1.2. Research Questions
The exploration of LMPIDs and their implications is framed by the following research questions in this paper:
What is the role that mindsets play in LMPIDs?
Is there a relationship between peers, teachers and family support and the LMPIDs and achievements?
In this paper, I explore literature on the concepts of identity, the influence of learners’ dispositions on learning, as well as the emergence and construction of LMPIDs. I work with Dweck’s mindset theory, which uses mindsets as a key component of LMPIDs. Next, I outline the methodology employed to explore LMPIDs, which includes the research design, data sources, and data analysis. The findings are presented under two broad themes in the following section. The findings are subsequently discussed, and conclusions are drawn in response to the research questions. Lastly, recommendations are provided.
2. Conceptual Framework
This paper primarily focuses on the concepts of LMPIDs and ML. It further examines how LMPIDs are influenced by social interactions, personal narratives of mathematics learners, and stories from mathematics teachers, peers, parents, and communities (Wenger, 1998; Friese, 2000; Anderson, 2007; Vinney, 2018). With this in mind, I reviewed studies related to the influence of learners’ dispositions on learning as well as the emergence and development of LMPIDs.
2.1. Identity
The concept of identity is a broad one in theories and research across education, the social sciences, and the humanities. Identity has been defined in many ways, with different definitions highlighting various aspects depending on the researcher’s perspective and goals. From a sociocultural standpoint, identity is generally seen as the overall personality of an individual or a group (Friese, 2000; Gale, 2008). Anderson (2007) adopts a participative definition approach, stating that learners’ mathematical “identity is used to understand how learners see themselves as learners in relation to their experiences in the mathematics classroom and how these experiences fit into their broader life experience” (p. 12). Anderson (2007) further states that:
In the learning of mathematics, learners’ identities entail how learners perceive experiences and aspirations within their environment; therefore, a learner’s identity, or ‘who’ they are, is formed by their relationships with other learners, peers, teachers, and parents, extending from the past and projecting into the future. Learners’ identities are malleable and dynamic, ongoing constructions of ‘who’ learners are as a result of their participation with others in the experience of life. (p. 8)

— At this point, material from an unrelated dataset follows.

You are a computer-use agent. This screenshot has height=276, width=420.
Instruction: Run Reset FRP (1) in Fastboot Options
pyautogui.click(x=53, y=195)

Friese (2000), Anderson (2007), and Gale (2008) work within the sociocultural perspective of identity. This perspective enables the viewing of learners’ experiences with ML from different angles, introducing new insights. Additionally, Friese (2000) and Gale (2008) adopt the individual attributes paradigm because it is the perception of a learner’s self, which involves attributes such as mindsets, beliefs, attitudes, and ability.
Building on the above, a learner’s mathematical identity (LMID) can be described as a complex relationship between a learner and mathematics, including their mathematical knowledge, experiences, and perceptions of themselves and others in the study of mathematics. An LMID encompasses various attributes, such as mindsets and beliefs, and how these relate to mathematics and learning. These attributes may have been substantially shaped by the learner’s previous experiences in mathematics education. Consequently, they become essential to the learner’s future engagement with mathematics (Grootenboer & Zevenbergen, 2008; Eaton et al., 2013; Mutodi & Ngirande, 2014).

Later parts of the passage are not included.